Bright has launched a petition on change.org calling for the NSW government to require that vendors and agents publish the reserve price of a property before the auction. A similar petition has also been launched in Victoria.

Bright believes the reserve should be made public at least seven days before auction.

“That still gives prospective buyers enough time to organise and pay for building and pest reports but allows them to drop out if they realise the property is beyond their price range,” he said.

“It is unfair to entice people to come to an auction and spend money, time and energy when the the truth is the reserve is set at a price where they were never even in the running.”

However, the Real Estate Institute of New South Wales president, John Cunningham, said he believes the reforms have made a positive difference and go far enough to protect prospective buyers.

He said prospective buyers sometimes wrongfully attributed being out of the running for a property to underquoting, when in fact it was just the market at play.

“It’s very easy to point the figure and say it’s underquoting,” he said.

“We recently had a property where we gave a guide of $800-850,000 but the market indicated that people would be willing to pay $850-900,000, so we revised the quote. It ended up going for $920,000. It can be an inexact science.”

Sydney’s property market was particularly difficult for vendors and agents to predict, he added, and said that, despite sales well over the reserve price being rare, those sales were the ones most often publicised giving buyers the impression of rampant underquoting.

“We have volatile market conditions; in Sydney we have the lowest supply I’ve seen in 40 years in the industry combined with the highest demand,” he said.
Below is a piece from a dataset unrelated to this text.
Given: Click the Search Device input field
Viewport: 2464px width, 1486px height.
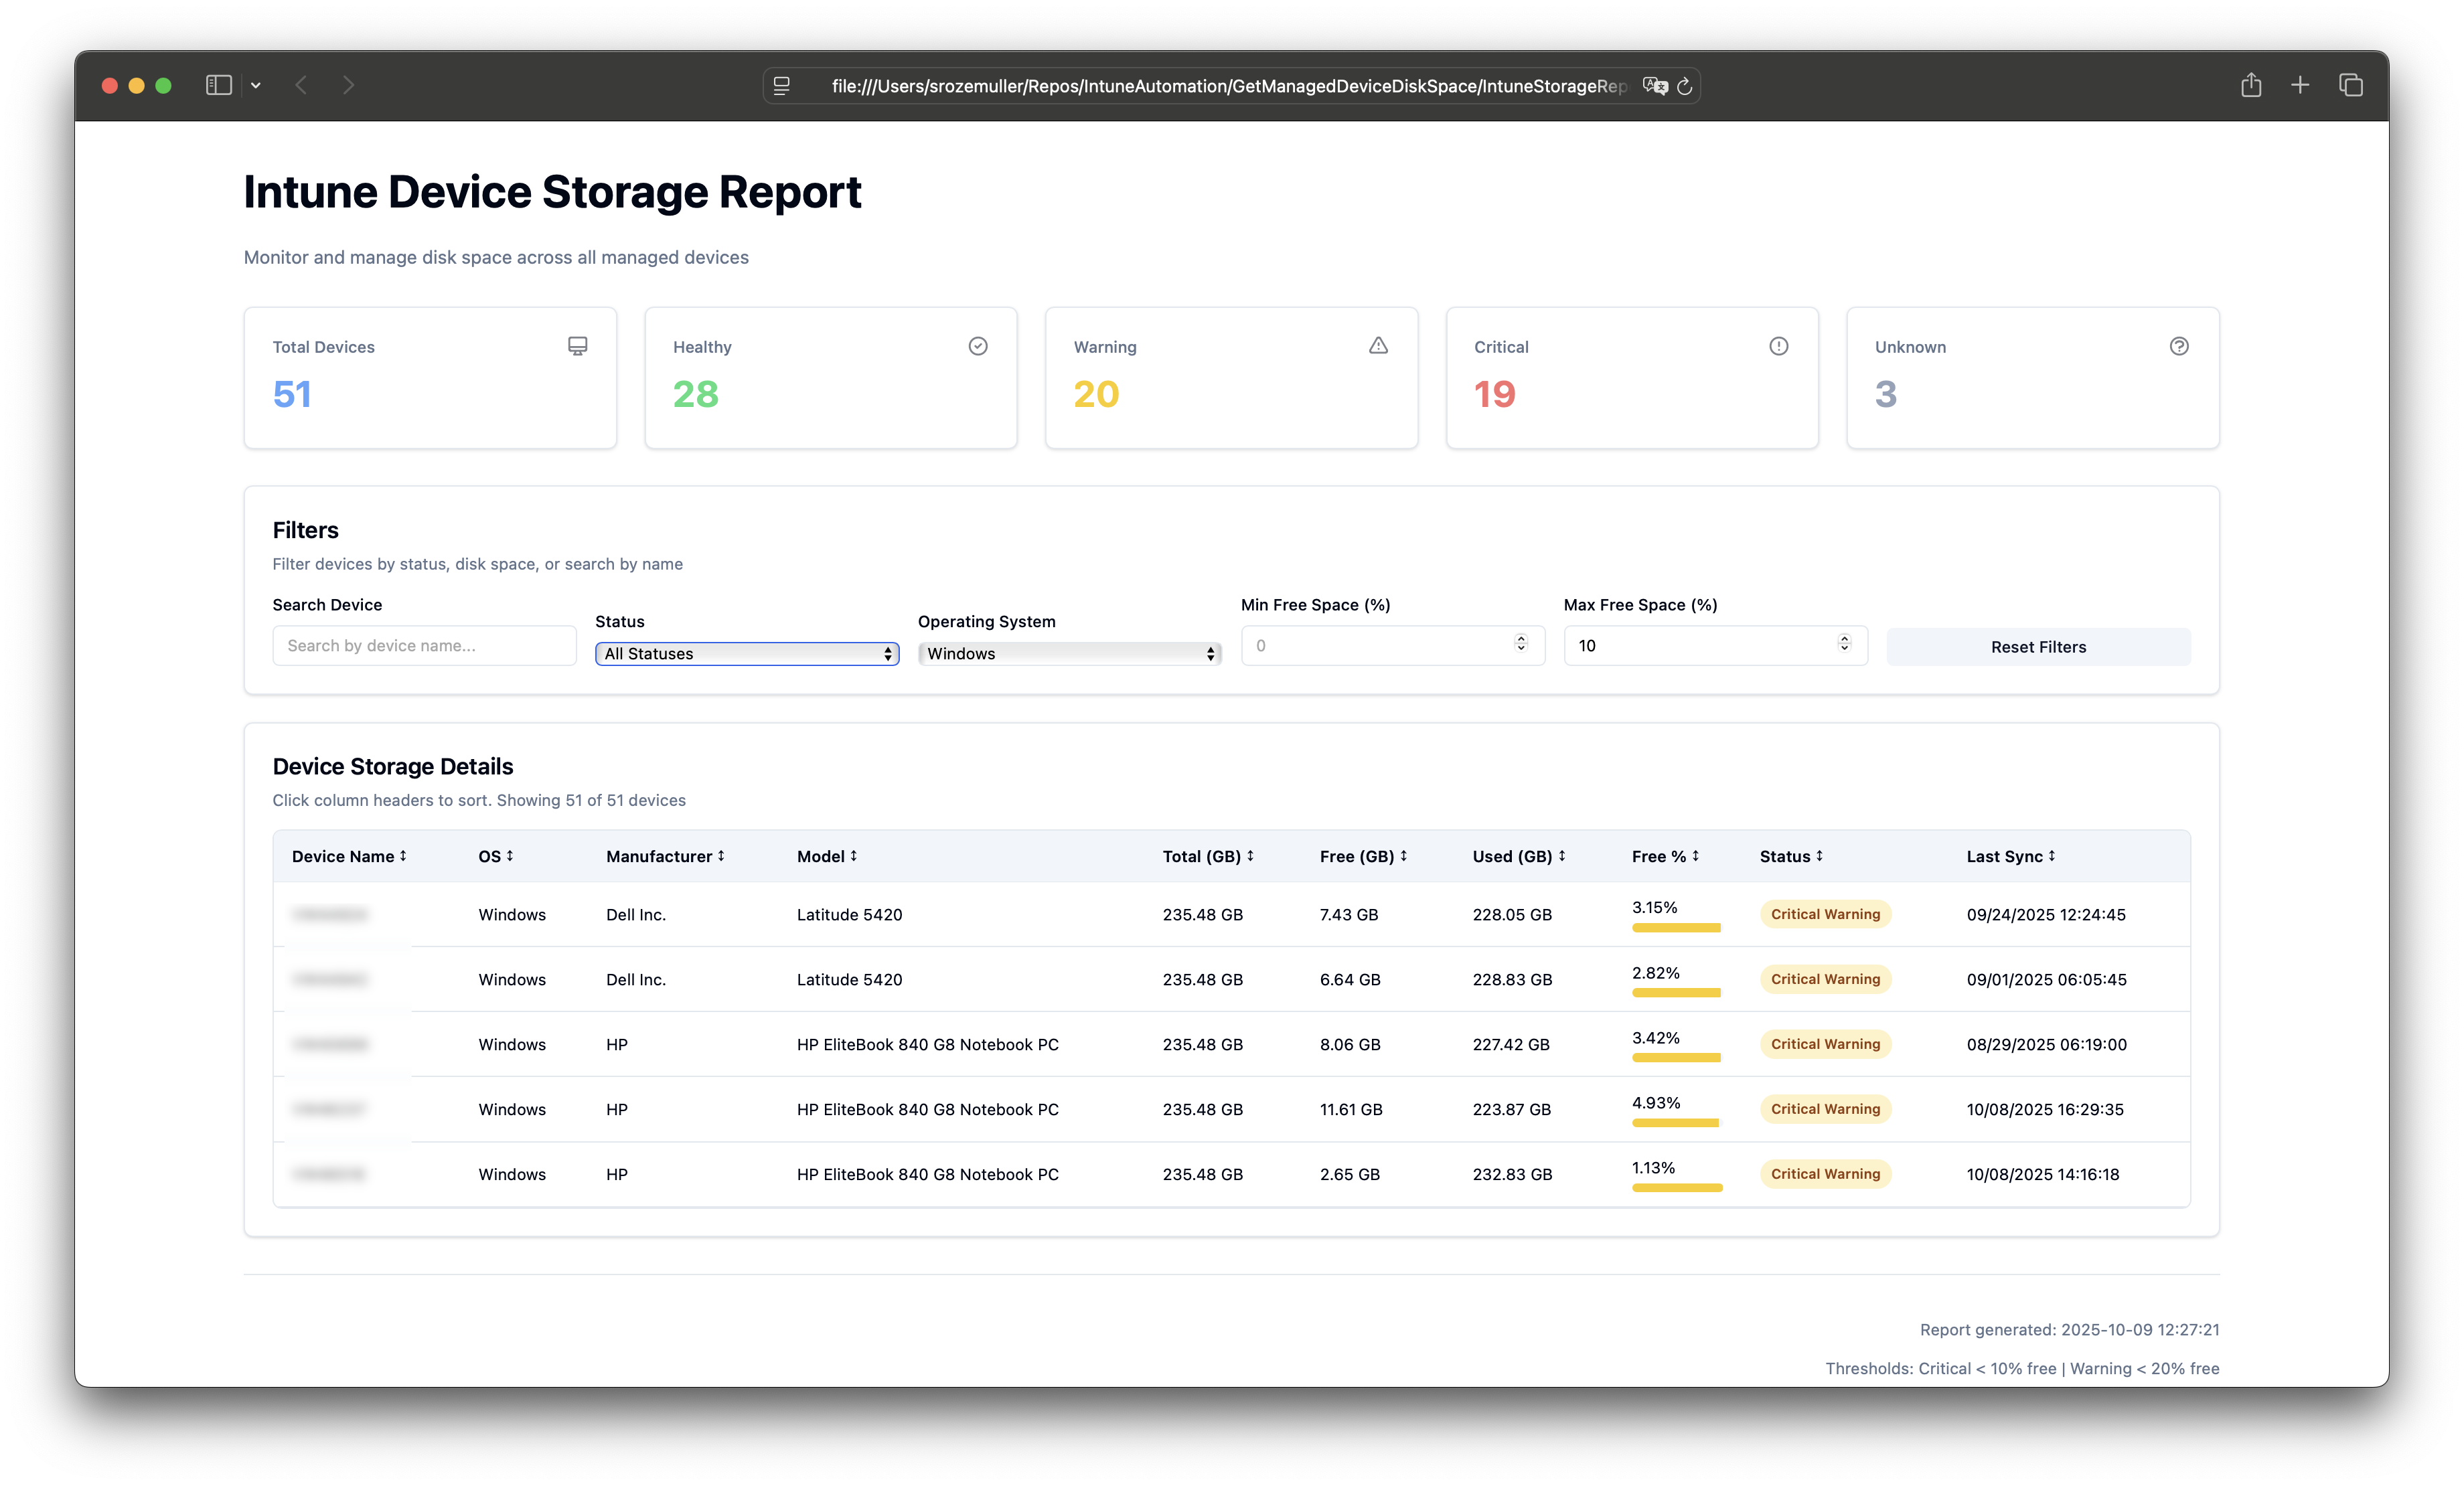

“The percentage of complaints is so minimal compared to the amount of properties sold. Ultimately people love the auction system, because it is one of the most transparent systems of buying there is.”

He disagreed that publishing the reserve price before the auction was reasonable. He believes that, too often, people think only of the problems faced by prospective buyers, rather than the rights of the vendor.

“Never in my career have I seen a vendor set reserve price any closer to an auction than two or three days before,” Cunningham said. “You just don’t know where to set the reserve until you gather all the feedback.”

Victoria’s minister for consumer affairs, Marlene Kairouz, said she was confident that Victoria’s reforms would lead to more transparency and set the right balance between the rights of the buyer and the vendor.

“Prospective buyers expect and are entitled to a level playing field,” she said. “This is about making sure they don’t waste time and money on properties they can’t afford. These laws send a strong message to agents: think twice before you underquote properties to our homebuyers.”